## Assignment
Your answer should be the exact lines of the data below from the one containing "Rólunk (15, 2445)" through the one containing "[Email 4MyEarth] (23, 35)"; please include nothing else.

## Provided data
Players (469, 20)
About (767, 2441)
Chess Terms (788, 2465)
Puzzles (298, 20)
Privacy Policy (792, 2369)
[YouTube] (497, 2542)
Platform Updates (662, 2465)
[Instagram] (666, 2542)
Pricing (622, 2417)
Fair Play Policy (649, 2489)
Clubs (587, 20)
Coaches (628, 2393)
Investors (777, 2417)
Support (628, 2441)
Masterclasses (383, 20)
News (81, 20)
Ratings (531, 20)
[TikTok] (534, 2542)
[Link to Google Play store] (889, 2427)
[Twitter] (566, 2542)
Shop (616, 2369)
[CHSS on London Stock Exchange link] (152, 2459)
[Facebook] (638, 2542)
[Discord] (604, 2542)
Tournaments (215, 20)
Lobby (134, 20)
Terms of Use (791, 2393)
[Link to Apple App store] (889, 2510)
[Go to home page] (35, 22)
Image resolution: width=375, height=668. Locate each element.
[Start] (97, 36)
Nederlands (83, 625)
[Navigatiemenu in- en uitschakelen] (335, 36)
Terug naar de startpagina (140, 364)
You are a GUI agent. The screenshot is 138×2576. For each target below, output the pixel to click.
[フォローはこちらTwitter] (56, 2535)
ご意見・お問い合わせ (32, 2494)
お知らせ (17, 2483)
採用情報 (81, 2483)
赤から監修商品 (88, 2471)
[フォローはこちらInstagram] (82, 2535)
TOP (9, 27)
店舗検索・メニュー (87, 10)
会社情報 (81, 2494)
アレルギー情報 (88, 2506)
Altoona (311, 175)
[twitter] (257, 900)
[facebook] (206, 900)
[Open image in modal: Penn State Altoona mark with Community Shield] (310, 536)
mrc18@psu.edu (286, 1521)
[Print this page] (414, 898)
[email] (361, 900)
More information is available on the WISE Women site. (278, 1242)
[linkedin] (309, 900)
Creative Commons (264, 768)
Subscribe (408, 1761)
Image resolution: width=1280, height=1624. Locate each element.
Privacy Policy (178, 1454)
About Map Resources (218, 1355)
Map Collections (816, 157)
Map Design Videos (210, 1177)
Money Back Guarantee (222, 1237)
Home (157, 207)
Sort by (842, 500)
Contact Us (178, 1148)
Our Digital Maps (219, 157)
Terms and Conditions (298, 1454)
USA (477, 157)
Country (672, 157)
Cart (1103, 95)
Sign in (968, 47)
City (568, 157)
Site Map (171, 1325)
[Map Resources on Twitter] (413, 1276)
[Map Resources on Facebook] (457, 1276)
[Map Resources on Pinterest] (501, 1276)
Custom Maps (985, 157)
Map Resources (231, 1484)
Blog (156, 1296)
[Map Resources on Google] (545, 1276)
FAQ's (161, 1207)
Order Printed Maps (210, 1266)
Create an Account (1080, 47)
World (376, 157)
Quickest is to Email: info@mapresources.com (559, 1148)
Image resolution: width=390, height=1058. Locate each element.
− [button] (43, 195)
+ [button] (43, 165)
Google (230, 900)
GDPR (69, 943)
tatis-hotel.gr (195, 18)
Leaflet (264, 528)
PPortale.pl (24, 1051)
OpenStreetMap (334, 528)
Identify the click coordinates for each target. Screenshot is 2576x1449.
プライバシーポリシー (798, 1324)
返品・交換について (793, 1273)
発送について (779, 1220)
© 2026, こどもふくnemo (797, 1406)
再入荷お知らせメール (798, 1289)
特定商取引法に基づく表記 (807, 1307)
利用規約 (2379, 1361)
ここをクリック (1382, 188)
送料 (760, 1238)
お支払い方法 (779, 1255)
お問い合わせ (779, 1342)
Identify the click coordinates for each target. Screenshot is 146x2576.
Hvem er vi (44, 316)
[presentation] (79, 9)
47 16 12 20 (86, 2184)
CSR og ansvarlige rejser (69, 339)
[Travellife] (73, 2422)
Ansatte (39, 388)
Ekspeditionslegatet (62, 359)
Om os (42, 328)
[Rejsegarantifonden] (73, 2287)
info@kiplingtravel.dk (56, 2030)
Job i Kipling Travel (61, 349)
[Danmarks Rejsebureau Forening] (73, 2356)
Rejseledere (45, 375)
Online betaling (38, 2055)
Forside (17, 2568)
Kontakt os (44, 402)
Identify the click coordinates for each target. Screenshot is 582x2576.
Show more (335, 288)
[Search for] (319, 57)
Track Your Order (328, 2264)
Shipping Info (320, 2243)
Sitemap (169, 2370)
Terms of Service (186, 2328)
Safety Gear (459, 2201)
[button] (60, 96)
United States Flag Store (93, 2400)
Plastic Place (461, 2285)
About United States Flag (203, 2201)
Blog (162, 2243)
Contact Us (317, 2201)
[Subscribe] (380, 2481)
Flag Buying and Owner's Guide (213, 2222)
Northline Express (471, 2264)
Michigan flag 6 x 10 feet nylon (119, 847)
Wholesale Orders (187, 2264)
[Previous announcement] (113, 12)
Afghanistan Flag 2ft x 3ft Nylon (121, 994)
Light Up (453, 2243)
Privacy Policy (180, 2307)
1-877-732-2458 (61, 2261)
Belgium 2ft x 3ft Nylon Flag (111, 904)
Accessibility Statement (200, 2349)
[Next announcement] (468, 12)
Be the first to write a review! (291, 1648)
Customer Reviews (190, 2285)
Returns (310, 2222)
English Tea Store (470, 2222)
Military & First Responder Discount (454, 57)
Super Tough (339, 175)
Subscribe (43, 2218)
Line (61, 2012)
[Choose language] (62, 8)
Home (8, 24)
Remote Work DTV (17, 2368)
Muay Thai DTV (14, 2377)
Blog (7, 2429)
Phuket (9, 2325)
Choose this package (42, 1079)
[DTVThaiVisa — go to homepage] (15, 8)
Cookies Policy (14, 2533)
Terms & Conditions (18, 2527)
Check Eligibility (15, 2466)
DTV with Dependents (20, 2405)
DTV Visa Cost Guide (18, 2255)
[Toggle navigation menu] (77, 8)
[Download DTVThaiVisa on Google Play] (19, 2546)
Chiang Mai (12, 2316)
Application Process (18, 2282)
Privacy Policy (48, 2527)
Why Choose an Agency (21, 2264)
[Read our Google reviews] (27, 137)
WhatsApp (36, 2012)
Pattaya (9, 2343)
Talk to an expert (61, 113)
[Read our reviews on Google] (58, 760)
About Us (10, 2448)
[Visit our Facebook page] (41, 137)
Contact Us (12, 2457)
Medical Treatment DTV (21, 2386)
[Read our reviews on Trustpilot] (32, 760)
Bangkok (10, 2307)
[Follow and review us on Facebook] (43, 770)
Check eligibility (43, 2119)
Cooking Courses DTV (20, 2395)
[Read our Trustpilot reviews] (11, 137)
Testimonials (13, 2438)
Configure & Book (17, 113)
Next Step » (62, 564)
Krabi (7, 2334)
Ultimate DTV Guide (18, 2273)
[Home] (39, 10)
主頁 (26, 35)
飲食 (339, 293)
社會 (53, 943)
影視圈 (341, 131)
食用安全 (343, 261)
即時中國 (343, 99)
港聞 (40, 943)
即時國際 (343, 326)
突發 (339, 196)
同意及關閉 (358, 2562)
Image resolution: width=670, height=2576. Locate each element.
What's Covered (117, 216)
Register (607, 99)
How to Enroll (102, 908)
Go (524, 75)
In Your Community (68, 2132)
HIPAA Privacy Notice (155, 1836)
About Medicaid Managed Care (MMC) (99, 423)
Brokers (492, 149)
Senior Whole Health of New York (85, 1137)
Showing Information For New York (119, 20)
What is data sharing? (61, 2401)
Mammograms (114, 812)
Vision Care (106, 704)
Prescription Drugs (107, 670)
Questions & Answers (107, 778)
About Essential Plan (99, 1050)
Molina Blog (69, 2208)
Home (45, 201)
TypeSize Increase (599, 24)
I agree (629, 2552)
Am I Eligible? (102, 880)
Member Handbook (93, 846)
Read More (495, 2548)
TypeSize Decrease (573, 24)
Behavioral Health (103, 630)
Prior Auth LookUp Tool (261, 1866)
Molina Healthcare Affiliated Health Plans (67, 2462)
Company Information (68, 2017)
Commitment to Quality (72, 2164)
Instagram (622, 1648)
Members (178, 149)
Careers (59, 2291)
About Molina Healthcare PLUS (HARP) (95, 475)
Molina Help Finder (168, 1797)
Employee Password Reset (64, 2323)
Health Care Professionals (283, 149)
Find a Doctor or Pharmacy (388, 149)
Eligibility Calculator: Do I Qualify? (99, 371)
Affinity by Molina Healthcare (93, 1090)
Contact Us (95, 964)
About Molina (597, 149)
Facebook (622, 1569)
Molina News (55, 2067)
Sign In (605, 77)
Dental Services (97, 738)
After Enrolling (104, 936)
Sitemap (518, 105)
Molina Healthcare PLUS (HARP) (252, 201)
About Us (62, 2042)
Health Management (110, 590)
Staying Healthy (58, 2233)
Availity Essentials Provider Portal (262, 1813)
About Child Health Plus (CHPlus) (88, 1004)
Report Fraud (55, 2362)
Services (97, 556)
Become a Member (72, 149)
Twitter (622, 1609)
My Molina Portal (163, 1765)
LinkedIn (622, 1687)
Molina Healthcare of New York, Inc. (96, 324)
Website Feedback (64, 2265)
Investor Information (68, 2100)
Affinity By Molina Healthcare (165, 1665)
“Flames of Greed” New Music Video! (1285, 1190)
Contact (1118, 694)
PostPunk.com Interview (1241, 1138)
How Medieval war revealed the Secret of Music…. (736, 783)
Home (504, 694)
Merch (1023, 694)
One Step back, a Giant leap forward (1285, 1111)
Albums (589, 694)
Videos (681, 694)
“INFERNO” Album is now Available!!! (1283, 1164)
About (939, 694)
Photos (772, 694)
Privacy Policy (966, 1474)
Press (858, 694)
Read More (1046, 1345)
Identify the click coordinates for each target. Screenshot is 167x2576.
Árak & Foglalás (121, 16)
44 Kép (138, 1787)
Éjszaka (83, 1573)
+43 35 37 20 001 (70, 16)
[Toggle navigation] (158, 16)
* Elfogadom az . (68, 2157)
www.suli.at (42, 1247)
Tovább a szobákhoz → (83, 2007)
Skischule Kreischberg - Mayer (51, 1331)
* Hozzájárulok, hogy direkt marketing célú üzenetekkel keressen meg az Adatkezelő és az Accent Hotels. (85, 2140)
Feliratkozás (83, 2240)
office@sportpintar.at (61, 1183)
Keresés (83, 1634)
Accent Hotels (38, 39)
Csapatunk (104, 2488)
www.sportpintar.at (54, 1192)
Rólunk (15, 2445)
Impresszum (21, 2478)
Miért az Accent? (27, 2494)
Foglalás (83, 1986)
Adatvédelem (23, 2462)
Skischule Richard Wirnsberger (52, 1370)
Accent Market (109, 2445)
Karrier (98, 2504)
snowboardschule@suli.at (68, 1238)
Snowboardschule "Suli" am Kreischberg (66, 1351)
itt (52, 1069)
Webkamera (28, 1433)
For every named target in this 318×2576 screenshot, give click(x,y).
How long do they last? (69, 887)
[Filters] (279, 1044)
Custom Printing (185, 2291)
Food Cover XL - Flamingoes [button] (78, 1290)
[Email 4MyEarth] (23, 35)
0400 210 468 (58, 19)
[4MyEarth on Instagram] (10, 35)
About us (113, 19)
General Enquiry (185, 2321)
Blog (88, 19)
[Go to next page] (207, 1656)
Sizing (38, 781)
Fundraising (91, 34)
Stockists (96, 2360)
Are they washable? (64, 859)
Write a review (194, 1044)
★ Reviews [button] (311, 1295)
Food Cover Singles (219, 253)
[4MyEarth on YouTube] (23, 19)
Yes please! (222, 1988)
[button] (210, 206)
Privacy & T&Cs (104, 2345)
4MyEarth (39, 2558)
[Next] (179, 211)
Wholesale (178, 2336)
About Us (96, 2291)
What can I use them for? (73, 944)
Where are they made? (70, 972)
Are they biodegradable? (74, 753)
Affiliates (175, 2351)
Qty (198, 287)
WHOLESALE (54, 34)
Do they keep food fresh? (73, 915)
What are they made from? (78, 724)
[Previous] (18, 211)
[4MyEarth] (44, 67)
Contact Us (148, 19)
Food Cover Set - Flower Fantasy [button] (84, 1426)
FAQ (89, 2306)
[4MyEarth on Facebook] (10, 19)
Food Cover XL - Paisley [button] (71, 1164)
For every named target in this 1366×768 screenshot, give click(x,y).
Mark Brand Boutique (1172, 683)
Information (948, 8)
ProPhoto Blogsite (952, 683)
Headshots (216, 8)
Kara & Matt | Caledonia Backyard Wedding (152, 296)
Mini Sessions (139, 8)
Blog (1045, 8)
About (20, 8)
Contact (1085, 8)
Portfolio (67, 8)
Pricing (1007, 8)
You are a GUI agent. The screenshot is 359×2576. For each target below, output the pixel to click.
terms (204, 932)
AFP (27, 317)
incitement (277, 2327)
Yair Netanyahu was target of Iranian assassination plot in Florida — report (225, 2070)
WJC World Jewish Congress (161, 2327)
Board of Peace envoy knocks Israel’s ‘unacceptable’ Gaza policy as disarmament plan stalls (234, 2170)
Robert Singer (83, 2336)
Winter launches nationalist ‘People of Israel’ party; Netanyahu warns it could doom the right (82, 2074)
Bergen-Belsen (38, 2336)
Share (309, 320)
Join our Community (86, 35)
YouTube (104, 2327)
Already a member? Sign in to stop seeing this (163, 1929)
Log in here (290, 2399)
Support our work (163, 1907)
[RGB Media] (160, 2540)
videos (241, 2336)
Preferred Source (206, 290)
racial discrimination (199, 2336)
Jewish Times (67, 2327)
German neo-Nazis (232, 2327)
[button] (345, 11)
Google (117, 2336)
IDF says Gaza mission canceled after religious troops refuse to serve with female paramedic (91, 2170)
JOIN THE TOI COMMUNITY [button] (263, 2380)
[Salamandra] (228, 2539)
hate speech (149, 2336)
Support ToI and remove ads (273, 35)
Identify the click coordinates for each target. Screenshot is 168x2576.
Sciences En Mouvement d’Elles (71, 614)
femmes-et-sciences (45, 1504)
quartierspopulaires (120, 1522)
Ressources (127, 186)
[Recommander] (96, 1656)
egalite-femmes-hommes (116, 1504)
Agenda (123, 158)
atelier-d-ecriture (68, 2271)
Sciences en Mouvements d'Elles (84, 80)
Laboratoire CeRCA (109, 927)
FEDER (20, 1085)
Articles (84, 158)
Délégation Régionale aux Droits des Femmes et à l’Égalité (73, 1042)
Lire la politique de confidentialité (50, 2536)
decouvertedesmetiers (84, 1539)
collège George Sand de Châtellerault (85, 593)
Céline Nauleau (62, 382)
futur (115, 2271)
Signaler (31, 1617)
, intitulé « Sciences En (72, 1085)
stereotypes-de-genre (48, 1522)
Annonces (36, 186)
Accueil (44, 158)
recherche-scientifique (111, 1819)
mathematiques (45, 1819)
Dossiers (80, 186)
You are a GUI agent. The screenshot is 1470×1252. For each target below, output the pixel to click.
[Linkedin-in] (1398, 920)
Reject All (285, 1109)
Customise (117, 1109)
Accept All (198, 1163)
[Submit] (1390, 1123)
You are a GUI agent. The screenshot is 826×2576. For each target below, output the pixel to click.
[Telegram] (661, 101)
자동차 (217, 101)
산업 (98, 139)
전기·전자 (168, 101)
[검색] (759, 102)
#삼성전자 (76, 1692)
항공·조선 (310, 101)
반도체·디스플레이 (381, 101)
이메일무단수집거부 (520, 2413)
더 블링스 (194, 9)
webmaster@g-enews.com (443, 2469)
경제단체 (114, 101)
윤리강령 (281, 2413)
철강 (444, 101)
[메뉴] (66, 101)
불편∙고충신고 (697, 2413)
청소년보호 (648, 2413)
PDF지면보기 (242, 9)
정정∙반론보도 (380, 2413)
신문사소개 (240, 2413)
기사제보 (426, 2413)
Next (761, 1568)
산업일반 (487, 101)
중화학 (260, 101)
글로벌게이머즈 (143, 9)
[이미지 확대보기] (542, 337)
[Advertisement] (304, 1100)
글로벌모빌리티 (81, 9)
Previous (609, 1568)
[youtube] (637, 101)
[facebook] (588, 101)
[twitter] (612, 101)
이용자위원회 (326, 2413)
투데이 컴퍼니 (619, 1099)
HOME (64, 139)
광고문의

## Exercise response
Rólunk (15, 2445)
Impresszum (21, 2478)
Miért az Accent? (27, 2494)
Foglalás (83, 1986)
Adatvédelem (23, 2462)
Skischule Richard Wirnsberger (52, 1370)
Accent Market (109, 2445)
Karrier (98, 2504)
snowboardschule@suli.at (68, 1238)
Snowboardschule "Suli" am Kreischberg (66, 1351)
itt (52, 1069)
Webkamera (28, 1433)
For every named target in this 318×2576 screenshot, give click(x,y).
How long do they last? (69, 887)
[Filters] (279, 1044)
Custom Printing (185, 2291)
Food Cover XL - Flamingoes [button] (78, 1290)
[Email 4MyEarth] (23, 35)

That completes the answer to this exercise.